Google affiliates, or monitors, undercover manipulators? The Art of the Sweet Bamboozle.
Amateurs. If you use the same password for anything important you should not be using a computer.
Sorry I’m never using a Password Manager until this rent it charging subscriptions for everything ends. I’ll purchase a software license but I won’t pay monthly forever
You don't sound sorry. You sound ignorant. There are lots of free password managers and they are the way to have safe passwords. Protect yourself. Or you might actually be sorry.
Make your passwords really long.
the issue is that the average person today has dozens of passwords in his private life to keep track of. That doesnt include career passwords which are usually changed every so often. Now you are not allowed to re-use passwords, use strong passwords (read: hard to remember), should avoide using a system and stay away from differentiating past passwords ......ohohoh and you should NEVER...EVER...UNDER NO CIRCUSTANCES write em down somewhere....
....dont you see how impossible this is?
edit: "Password Manager" ROFL yeah at least the book I use to write my passwords down in cannot be accessed remotely
i guess every time i need to login to one of the 50 accounts i have i'll have to make them random characters i'll never remember and click forgot my password every time i have to login on a new device that doesn't remember it
our password is IrishKing…should we change it Donie…?
Are older computers safer?
@Sean Embry thank you. I was think the advanced tech may not be compatible with older computers with less giga bytes.
@Sean Embry Thank you.
MFA is more important than complex passwords. Both are important, but MFA is more importener 😁😁
And what happens when a hacker hacks your "password manager" ?????
The sites shouldn't be storing the passwords.
Even boomers know this already.
DOUGH-KNEE O’SULLIVAN?
My passwords are all different and crazy as fuck. They're also long! I still see breeches occasionally. Hackers have some skills!
But which password managers can you trust and how can you protect access to these managers?!
And from what I've been told, SMS multifactor authentication seems to be a pretty insecure strategy... So what's best to do there?
Password managers such as 1Password can generate one-time codes for multi-factor authentication. Or you can use separate apps like Authy, Google Authenticator, Microsoft Authenticator, or Yubikey.

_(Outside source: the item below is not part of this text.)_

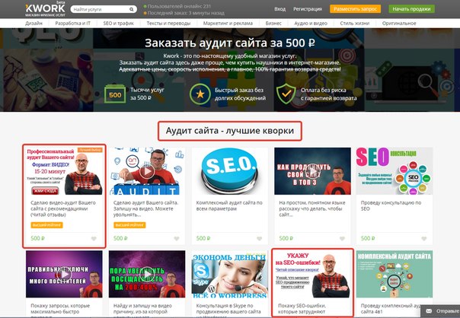Open the blue S.E.O. button thumbnail

tap(230, 171)
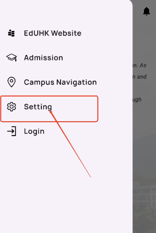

Don't put personal information on line or in your computer in the first place. I never bank on line, don't use credit or especially debit cards on line, I don't use my E-mail I have a phone. Not on Facebook and won't ever be on Masa or whatever it is. When I join some site in forums I lie my azz off about who, where, how old I am and my name. I don't pay for anything on line nor do I give anyone an E-mail account, that includes government and my doctor/hospital. I don't exist!
Hey,Buck, I think that what you are doing is a really good idea and it's the same thing I have been doing. Staying as far away as I can from all the bullshit that supposedly is so wonderful!!! Old Twitter and old Facebook ( now Meta, I guess) can kiss my ass!!!! Thanks for your comment. Have a good day.
couldn't take this seriously when you put music from Always Sunny in the background. I know its unlicensed but come on...
i just wish t mobile i changed to just worked.
Our phones should be password encrypted... Thus if we check our accounts from our phones we should be 100% safe
we NEED more physical keys! I use yubico to lock some of my accounts and its really annoying that some accounts dont use this stuff.
Invest in a safe & have it permanently installed to the floor (if renting, the landlord may allow it)
Also...be careful with ur phone too.
Read that ppl are somehow getting phone carriers to transfer ur # to a phone and doing password resets via text notifications
i don't have any cnn user and gate way
some one can give this best media prime subscription
This girl looks like a PR person no the real thing.. and ofc by the mid of the vid we see the real hacker.
The best password is password123 😂
🧙♂️ ☎️ I don't need a password on my phone.
This is always a nightmare. My Dad used one of those password managers and had nothing but problems.